R. Zhao, S. Zheng, Y. Li, X. Zhang, D. Rao, Z. Chun, Y. Hu

. 2023 ; 21 (1) : 23-35. [pub] 20220116

Language English Country Czech Republic

Document type Journal Article

Grant support
2020YFN0001 Sichuan Science and Technology Program - China
2018SZ0096 Sichuan Science and Technology Program - China
2021YFYZ0012 Sichuan Science and Technology Program - China
2021YFH0080 Sichuan Science and Technology Program - China
32100305 National Natural Science Foundation of China - China

Increasing data has confirmed the potential anticancer properties of Dendrobium, a traditional Chinese herb. However, most anticancer compositions from the plant of Dendrobium were usually extracted by high polar solvent, while weak polar compositions with excellent anticancer activity remained largely unexplored. In this study, the differences between ether extract and ethanol extract of Dendrobium nobile Lindl. on chemical components and anticancer activities were investigated, as well as the anticancer mechanisms among different extracts.

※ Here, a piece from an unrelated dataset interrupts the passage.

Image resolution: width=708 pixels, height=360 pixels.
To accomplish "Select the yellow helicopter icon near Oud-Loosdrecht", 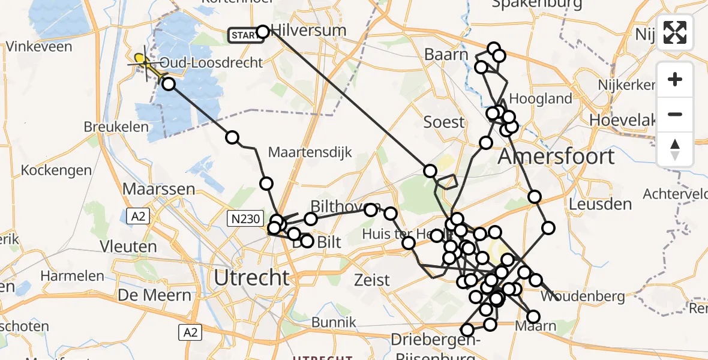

The results demonstrated that the ether extract exhibited a stronger anticancer effect than ethanol extract, and its anticancer effect was mainly due to weak polar compounds rather than polysaccharides and alkaloids. Quantitative proteomics suggested that the ether extract significantly stimulated the over-expression of immature proteins, the endoplasmic reticulum stress and unfolded protein response were subsequently induced, the intracellular reactive oxygen species level was seriously elevated, and oxidative stress occurred in the meanwhile. Eventually, autophagy and apoptosis were activated to cause cell death. Our findings demonstrate that the ether extract of D. nobile is a potential candidate for anticancer drug development, and that future research on anticancer drugs derived from medicinal plants should also concentrate on weak polar compounds.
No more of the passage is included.